A definição da nova tarifa global dos Estados Unidos em 10%, e não nos 15% inicialmente anunciados, resguarda um quarto (25%) das exportações de Minas Gerais destinadas ao mercado norte-americano. O dado é do Centro Internacional de Negócios (CIN) da FIEMG, com base na média dos últimos cinco anos.
A mudança reduz impactos potenciais sobre produtos estratégicos da pauta mineira e contribui para manter a competitividade da indústria do estado.
A nova alíquota foi oficializada após decisão da Suprema Corte dos Estados Unidos que invalidou tarifas amplas impostas com base na Lei de Poderes Econômicos de Emergência Internacional (IEEPA). Com a regulamentação publicada, setores como alimentos, máquinas e equipamentos, dispositivos elétricos e produtos químicos — que vinham sendo sobretaxados em até 50% — passam a ter carga reduzida para 10%.
Além disso, o recuo em relação aos 15% inicialmente sinalizados evita aumento de tarifa para diversos produtos brasileiros que já estavam submetidos à alíquota de 10%. Caso a base tivesse sido elevada, haveria impacto direto sobre parte relevante da pauta exportadora mineira para os Estados Unidos.
Produtos estratégicos
Entre os principais produtos exportados por Minas Gerais ao mercado norte-americano entre 2021 e 2025 estão:
- Ferrogusa, que somou US$ 4,55 bilhões no período e representa 24% da pauta estadual para os EUA;
- Silício metálico, com US$ 718,39 milhões;
- Quartzitos, que também integram o fluxo comercial, incluindo remessas realizadas por portos do Espírito Santo.
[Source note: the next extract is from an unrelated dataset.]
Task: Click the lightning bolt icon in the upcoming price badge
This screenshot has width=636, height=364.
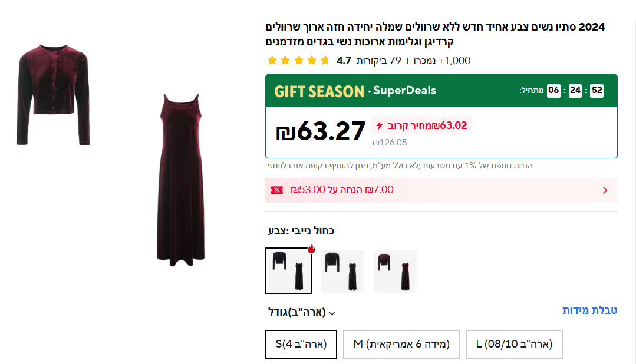Action: pos(380,125)
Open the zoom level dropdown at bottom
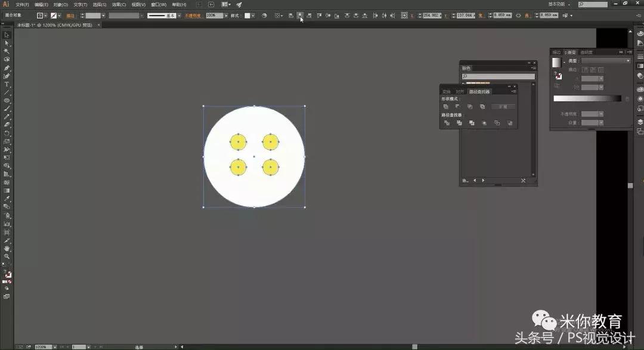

Para o presidente da FIEMG, Flávio Roscoe, a consolidação da alíquota em 10% reduz parte das incertezas e evita perdas adicionais de competitividade.
“ A confirmação da tarifa em 10% preserva uma parcela importante das exportações mineiras e contribui para manter condições mais equilibradas de concorrência no mercado norte-americano. Em um cenário internacional instável, decisões que evitam aumento adicional de custos são fundamentais para dar previsibilidade às empresas e proteger empregos”, afirma.
A FIEMG informou que seguirá acompanhando os desdobramentos da política comercial dos Estados Unidos e defendendo o diálogo bilateral como caminho para assegurar estabilidade nas relações econômicas e condições justas de competição para a indústria mineira.